Building Amenities May Not Be Finished
Sponsors of a new construction building in NYC have one year from the first closing to complete the building’s amenities. They technically default to the offering plan if they fail to do so within the given time frame. This poses a special risk for buyers of new construction homes as there is not much they can do if the sponsor fails to finish the amenities on time.
Your real estate attorney can threaten legal action to try and negotiate some concessions, but in most cases, it won’t be worth it to pursue litigation. Additionally, even if you insist on going to court, your attorney may not be the one litigating the case. Why would they want to jeopardize their relationship with someone they may do business with again?
Your Views or Windows May Disappear
One risk of buying a new home in NYC is that your view may disappear because of neighboring construction. This could be an acute problem if you paid up for a higher floor with an unobstructed view only to have a high-rise building in a few years that completely blocked out your view and any natural light you had.
To reduce the risk of future developments blocking the view from your apartment, you should consider buying an apartment with windows facing public parks, water, or any other areas less likely to be developed. In addition, if the apartment is located in a historic district or a neighborhood with mostly low-rise buildings, having windows that face the street can help mitigate this risk. Ideally, you should opt for a corner unit with windows facing two streets to reduce the risk of losing your view.

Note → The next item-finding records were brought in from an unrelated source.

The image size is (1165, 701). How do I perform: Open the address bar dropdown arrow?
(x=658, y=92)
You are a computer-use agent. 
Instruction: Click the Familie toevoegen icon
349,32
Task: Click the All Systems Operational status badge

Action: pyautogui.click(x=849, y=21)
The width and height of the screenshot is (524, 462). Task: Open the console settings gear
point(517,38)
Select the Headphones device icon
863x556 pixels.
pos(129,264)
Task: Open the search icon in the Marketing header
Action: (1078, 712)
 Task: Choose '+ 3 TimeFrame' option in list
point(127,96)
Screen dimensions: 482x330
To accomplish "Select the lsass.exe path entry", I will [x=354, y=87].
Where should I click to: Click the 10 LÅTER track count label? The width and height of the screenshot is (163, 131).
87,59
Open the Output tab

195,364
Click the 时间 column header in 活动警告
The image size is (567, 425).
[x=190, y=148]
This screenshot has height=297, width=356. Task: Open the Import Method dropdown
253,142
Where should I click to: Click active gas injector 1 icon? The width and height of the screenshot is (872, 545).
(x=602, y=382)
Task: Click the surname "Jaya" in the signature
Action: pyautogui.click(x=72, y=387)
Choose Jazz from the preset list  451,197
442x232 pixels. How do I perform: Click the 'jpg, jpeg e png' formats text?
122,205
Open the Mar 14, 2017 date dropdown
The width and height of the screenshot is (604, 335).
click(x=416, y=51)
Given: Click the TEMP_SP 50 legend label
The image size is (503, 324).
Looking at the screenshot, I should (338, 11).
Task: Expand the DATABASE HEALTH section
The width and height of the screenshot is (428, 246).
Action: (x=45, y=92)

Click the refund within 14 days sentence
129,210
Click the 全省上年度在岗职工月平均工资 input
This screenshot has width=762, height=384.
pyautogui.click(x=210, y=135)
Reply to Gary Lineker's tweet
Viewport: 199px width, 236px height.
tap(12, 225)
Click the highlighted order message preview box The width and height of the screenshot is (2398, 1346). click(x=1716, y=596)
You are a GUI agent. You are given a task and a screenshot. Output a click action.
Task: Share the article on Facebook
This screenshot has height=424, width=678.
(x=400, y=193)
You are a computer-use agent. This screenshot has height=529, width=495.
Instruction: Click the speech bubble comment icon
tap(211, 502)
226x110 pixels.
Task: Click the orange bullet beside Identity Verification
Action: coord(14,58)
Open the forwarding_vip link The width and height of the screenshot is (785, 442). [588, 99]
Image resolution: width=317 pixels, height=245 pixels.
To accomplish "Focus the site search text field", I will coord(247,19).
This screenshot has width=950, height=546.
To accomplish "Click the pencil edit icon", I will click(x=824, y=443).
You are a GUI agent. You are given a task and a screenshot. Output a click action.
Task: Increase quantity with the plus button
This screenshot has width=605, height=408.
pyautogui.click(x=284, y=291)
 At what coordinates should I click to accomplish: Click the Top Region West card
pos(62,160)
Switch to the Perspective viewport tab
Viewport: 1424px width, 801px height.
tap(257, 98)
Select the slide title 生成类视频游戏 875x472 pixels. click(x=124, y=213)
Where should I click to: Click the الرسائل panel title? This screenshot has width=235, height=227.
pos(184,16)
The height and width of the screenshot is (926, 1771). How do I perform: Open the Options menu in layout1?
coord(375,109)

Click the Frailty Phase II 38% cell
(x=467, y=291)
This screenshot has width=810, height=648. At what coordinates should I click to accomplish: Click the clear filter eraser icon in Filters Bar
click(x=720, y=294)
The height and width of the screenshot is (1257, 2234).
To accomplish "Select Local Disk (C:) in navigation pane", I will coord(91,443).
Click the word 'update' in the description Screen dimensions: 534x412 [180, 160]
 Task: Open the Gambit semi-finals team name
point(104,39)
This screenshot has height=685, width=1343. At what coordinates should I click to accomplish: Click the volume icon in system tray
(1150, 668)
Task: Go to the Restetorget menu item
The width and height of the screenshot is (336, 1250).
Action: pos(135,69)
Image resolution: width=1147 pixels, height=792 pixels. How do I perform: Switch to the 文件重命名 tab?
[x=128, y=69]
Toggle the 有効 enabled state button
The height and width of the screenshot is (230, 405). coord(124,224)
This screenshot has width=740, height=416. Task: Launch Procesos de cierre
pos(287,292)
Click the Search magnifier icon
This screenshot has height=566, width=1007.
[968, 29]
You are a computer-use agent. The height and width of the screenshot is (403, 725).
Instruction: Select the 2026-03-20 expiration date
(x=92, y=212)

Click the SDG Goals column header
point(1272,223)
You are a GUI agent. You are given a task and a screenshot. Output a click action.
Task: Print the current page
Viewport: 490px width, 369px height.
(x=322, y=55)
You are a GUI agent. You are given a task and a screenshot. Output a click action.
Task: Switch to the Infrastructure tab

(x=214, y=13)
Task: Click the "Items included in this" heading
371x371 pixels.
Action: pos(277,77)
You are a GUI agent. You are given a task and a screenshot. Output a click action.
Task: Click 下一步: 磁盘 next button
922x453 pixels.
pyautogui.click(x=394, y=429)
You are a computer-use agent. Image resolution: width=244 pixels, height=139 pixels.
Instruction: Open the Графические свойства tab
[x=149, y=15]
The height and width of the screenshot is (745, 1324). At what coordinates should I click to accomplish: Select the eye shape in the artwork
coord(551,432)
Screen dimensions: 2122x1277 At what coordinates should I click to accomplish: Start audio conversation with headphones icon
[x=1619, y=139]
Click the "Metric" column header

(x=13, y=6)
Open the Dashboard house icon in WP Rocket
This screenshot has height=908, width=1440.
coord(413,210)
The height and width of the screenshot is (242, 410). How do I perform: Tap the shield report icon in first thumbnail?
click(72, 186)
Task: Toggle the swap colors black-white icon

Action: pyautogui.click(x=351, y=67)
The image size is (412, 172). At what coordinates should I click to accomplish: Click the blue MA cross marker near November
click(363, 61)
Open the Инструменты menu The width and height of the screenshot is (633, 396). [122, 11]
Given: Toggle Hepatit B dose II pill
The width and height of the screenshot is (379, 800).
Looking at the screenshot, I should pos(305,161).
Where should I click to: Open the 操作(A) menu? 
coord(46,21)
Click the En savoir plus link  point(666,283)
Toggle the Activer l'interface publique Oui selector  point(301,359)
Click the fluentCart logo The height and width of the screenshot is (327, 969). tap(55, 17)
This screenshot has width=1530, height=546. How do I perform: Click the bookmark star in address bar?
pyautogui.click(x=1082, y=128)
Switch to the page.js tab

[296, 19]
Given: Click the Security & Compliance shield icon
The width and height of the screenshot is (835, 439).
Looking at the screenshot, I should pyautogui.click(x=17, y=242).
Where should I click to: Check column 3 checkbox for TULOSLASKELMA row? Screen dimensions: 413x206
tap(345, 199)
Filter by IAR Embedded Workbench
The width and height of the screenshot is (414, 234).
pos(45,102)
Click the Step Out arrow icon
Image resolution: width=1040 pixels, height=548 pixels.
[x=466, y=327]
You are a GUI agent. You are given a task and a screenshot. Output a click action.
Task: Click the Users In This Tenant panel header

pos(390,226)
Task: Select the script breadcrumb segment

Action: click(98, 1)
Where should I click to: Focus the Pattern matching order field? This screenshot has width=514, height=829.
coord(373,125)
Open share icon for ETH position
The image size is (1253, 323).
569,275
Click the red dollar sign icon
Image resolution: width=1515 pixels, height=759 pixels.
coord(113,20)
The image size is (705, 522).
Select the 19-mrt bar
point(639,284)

Purchasing a new construction home in NYC comes with some risks, including the presence of lot line windows.
You should carefully read the offering plan to determine if apartment windows are lot-line. A lot-line window implies that the neighboring lot has the right to develop its lot and construct up to and over your window.
If the neighboring lot has the potential to be built within 30 feet of your window, it is usually considered a lot line window. In such cases, it is common for lot line windows to be completely covered and fixed to the wall of the newly constructed development next door. This may cause the window to lose its view, and the owner may have to pay for bricking up the window.
Has the Sponsor Developed Property Before?
If you’re planning to purchase new construction in NYC, it’s crucial to understand the potential risks associated with inexperienced sponsors or those who are executing their first deal. Developing a property in NYC can be complicated with numerous challenges and delays, so it’s always better to work with a sponsor with significant experience in this field. This will help guarantee that your project is finished successfully and on time.
If you want to know more about the individuals involved in the project, refer to the “Identities of Parties” section in the offering plan. This section will offer information about the building’s architect, the sponsor’s lawyers, the proposed managing agent, and the sponsor themselves.
The section evaluates the sponsor’s ability to hire top talent and execute deals.
If you want to learn more about the project architect, you can find a detailed section in the offering plan. This section, which can be as long as ten to thirty pages, covers everything from the lot to the building and the individual units. The architect provides information on every aspect of the project, including the specific model numbers of the appliances used in the units.